Com exceção do advogado Celso Vilardi, de Jair Bolsonaro, todos os outros defensores do “núcleo crucial” da trama golpista tentaram salvar seus clientes, mas não derrubar a acusação de que houve uma tentativa de golpe.

O advogado de Alexandre Ramagem, Paulo Renato Garcia Cintra Pinto, errou ao atribuir a Abin a segurnaça das urnas, tomou um pito da ministra Cármen Lúcia, mas não refutou a tentava de golpe em sua fala.

Demóstenes Torres, advogado do Almir Garnier, quis mostrar que o almirante manteve a mesma postura, em determinados momentos, que os outros comandantes das Forças Armadas – apontados como essenciais para a manutenção do estado democrático de direito.

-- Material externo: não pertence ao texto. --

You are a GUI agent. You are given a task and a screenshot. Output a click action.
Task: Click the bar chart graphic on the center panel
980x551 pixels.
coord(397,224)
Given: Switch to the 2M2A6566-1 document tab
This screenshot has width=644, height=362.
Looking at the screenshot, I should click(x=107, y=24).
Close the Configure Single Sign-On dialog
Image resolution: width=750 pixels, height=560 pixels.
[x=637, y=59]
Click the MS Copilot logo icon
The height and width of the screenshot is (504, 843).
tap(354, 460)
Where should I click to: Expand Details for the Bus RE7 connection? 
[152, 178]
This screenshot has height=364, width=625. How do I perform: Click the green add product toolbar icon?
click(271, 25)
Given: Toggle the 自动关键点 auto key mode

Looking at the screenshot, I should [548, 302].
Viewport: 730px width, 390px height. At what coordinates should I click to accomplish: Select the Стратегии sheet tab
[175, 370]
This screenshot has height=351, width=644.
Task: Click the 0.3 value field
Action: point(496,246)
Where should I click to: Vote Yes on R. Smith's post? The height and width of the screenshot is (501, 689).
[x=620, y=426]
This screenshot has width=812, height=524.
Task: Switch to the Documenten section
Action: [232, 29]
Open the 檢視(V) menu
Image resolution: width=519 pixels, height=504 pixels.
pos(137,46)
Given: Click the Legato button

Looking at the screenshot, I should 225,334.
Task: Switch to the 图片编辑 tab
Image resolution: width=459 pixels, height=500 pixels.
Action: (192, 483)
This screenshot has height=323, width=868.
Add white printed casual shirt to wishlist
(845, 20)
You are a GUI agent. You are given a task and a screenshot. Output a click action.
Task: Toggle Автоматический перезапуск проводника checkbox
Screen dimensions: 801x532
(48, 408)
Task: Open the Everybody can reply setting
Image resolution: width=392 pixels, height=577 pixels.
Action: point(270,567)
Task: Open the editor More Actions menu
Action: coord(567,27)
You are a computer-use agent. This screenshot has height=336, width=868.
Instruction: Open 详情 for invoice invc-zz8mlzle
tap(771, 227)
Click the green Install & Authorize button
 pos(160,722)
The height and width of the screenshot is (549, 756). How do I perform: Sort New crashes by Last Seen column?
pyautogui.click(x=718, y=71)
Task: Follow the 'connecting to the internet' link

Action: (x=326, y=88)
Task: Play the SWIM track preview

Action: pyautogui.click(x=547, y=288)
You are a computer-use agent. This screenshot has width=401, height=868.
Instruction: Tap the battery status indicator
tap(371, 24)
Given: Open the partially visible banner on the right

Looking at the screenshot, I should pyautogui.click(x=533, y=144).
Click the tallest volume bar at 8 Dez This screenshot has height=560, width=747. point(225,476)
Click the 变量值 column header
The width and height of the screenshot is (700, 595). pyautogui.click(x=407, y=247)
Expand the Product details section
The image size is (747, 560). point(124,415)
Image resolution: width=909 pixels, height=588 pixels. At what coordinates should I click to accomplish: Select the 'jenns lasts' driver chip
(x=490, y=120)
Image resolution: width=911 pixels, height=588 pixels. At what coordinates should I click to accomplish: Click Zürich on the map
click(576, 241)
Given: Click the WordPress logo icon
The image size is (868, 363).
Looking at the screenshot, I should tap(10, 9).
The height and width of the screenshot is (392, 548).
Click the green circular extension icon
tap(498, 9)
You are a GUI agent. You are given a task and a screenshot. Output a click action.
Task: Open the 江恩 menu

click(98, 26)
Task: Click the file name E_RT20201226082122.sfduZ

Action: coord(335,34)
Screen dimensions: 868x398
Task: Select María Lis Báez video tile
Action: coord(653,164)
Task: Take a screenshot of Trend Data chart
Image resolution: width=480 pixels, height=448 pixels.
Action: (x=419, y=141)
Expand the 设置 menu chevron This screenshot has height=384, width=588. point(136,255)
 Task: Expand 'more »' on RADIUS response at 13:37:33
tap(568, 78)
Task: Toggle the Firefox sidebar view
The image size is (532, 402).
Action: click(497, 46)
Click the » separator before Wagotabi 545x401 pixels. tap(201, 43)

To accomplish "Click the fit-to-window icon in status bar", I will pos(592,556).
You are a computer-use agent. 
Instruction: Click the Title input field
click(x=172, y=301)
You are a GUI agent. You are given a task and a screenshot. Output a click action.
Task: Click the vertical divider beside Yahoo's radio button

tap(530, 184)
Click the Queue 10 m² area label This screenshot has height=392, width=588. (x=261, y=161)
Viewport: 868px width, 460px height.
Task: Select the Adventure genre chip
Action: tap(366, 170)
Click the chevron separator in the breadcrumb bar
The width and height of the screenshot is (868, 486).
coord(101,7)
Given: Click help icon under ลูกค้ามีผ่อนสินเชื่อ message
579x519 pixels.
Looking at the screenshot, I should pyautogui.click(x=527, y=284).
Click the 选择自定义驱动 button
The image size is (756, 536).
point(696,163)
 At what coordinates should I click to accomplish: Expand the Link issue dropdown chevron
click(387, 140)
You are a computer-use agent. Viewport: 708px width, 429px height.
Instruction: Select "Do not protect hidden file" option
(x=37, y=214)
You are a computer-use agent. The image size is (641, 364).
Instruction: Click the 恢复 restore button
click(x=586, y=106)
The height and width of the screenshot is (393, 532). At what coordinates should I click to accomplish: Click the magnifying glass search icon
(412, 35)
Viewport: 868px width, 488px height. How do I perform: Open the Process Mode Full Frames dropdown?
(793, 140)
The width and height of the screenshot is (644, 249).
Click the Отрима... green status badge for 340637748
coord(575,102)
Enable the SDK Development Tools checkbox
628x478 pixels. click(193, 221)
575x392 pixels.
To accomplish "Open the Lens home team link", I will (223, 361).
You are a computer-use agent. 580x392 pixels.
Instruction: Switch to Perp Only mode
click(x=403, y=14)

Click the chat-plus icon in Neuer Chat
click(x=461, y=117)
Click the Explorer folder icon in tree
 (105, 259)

O advogado Eumar Novacki, de Anderson Torres, também refutou questões pontais da acusação contra seu cliente, defendendo que o ex-ministro da Justiça participou de live sobre com Bolsonaro sobre as urnas, mas falando muito pouco – se limitando a ler nos quatro minutos finais um relatório de peritos federais. Nada sobre a tentativa de golpe em si.

O advogado Cezar Bittenourt, de Mauro Cid, não usou os quinze minutos, falou brevemente, destacando o que ele chama de “grandeza“ do seu cliente que está à serviço da Justiça.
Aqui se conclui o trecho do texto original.